Tranexamic acid was the antifibrinolytic used during the second time period. The protocol was to administer it only in the presence of fibrinolysis according to TEG analysis and/or microvascular ooze; however, the decision to treat fibrinolysis was left to the discretion of the physician. This was influenced by the presence of diffuse bleeding, the disease process, the severity of the fibrinolysis, and the stage of the operation (fibrinolysis commencing before reperfusion rarely is corrected spontaneously). Tranexamic acid was administered as a 1- to 2-g bolus; this depended on the patient's weight.
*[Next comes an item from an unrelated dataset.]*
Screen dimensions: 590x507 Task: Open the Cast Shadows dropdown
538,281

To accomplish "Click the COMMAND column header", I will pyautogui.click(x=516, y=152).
Information was gathered from the hospital liver transplant database and case note reviews. Blood product usage by the stage of the procedure was recorded, and TEG data were reviewed. The presence of fibrinolysis [clot lysis index (CLI) at 30 minutes] was reviewed in all heparinase samples. Fibrinolysis was graded as none (CLI < 15%), mild (CLI = 15%-30%), moderate (CLI = 30.1%-60%), or severe (CLI > 60%). The timing, usage, and doses of alternative antifibrinolytics (tranexamic acid) were correlated with TEG findings and the stage of surgery. Wilcoxon matched pairs were used for the nonparametric transfusion data analysis of the 2 groups. Fisher's exact 2-tailed test (2 × 2) was used to compare the presence of lysis in the 2 groups. For the comparison of transfusions to lysis, a 4-group Kruskal-Wallis test was used. Parametric data were analyzed with an unpaired t test. P values < 0.05 were considered statistically significant. The statistical analysis was performed with GraphPad software (GraphPad Software, Inc., La Jolla, CA).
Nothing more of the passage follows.